Khuda Haafiz Agni Pariksha movie review: Vidyut Jammwal goes full tilt at high-octane action, the only reason why this film exists.


Khuda Haafiz Agni Pariksha movie reviewKhuda Haafiz Agni Pariksha movie review: Vidyut Jammwal does what he does best: turning into an efficient, effective battering ram, attached to a couple of set expressions.

Khuda Haafiz 2 starts with the traumatised wife of a software engineer struggling for normalcy. For those who haven’t seen the first part, or have forgotten the goings-on, she had been engulfed in a flesh trader pipeline in a fictional middle eastern country, and he had embarked on a mission impossible to rescue her.

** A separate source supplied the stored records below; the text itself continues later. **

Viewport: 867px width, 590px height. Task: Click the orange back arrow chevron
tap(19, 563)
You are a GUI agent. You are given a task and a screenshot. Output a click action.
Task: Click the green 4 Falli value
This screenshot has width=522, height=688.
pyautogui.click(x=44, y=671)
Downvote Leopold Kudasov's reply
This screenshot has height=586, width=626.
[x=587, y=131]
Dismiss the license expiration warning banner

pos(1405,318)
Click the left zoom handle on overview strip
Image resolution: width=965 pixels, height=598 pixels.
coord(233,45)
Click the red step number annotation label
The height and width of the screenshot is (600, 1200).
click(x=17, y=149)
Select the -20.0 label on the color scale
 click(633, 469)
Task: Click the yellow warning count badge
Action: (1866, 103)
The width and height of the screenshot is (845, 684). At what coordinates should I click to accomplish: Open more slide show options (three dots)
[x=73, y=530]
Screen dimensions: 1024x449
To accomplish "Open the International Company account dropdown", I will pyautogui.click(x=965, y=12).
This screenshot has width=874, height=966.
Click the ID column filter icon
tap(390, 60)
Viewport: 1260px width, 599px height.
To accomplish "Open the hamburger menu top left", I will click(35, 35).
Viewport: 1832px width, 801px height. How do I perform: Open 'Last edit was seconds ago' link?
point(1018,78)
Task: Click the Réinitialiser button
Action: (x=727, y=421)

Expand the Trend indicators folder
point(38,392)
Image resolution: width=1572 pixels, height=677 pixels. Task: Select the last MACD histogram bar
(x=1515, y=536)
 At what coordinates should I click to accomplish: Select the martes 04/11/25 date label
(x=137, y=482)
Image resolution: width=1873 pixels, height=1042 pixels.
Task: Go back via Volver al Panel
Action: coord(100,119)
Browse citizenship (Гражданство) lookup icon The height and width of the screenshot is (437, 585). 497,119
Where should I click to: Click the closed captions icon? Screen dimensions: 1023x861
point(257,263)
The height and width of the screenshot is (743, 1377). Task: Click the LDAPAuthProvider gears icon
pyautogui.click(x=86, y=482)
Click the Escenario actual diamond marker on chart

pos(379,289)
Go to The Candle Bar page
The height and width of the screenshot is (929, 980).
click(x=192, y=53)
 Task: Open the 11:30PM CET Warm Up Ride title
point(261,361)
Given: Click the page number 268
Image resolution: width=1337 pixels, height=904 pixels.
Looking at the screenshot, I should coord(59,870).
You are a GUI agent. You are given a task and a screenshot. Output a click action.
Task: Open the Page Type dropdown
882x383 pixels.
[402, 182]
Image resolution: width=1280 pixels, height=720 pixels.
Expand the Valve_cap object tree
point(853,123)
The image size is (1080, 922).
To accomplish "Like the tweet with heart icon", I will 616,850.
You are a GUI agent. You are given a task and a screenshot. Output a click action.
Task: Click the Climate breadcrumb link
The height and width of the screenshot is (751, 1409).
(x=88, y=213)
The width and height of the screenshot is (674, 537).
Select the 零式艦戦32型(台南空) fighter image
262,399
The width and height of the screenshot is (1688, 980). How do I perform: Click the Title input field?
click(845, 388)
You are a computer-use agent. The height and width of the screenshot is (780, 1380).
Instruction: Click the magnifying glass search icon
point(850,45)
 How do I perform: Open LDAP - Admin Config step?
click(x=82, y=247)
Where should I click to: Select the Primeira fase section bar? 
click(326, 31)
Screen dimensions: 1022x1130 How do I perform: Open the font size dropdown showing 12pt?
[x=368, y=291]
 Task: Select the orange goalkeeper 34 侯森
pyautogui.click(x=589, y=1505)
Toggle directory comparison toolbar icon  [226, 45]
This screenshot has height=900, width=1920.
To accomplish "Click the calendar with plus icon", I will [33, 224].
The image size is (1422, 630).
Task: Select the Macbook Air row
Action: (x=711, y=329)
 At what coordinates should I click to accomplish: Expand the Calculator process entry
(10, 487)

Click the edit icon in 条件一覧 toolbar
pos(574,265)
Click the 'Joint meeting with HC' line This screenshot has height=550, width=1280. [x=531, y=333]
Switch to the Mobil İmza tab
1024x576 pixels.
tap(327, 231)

No spoilers here, it’s all in part one, which had gone straight to a streamer when it came out in 2020, in the middle of the lockdown. In the sequel too, what passes for a plot is just an excuse to hang a full-on Jammwal jamboree; like the first edition, this one also goes full tilt at the high-octane action, the reason why this film exists.

Khuda Haafiz 2 opens with Nargis (Shivaleeka Oberoi) in a deep funk, Sameer (Vidyut Jammwal) trying very hard to get her back on track, and the arrival of a sweet little girl lighting up their life. But the things that can go wrong do so with a vengeance: the little girl vanishes, as does the 15-year-old who is with her. A group of snarly teenage boys in a moving van, the scared-out-of-their-wits girls cowering in their corners, the camera tracking from overhead: there is no doubt in our minds that nothing good can come out of it. And it doesn’t. The rest of the film focusses on Jammwal doing what he does best: turning into an efficient, effective battering ram, attached to a couple of set expressions– it’s either a smile or a bulging of the eyes and furrowing of the brows– whether it is in a prison yard in Lucknow, or in a villain’s hideout in Egypt.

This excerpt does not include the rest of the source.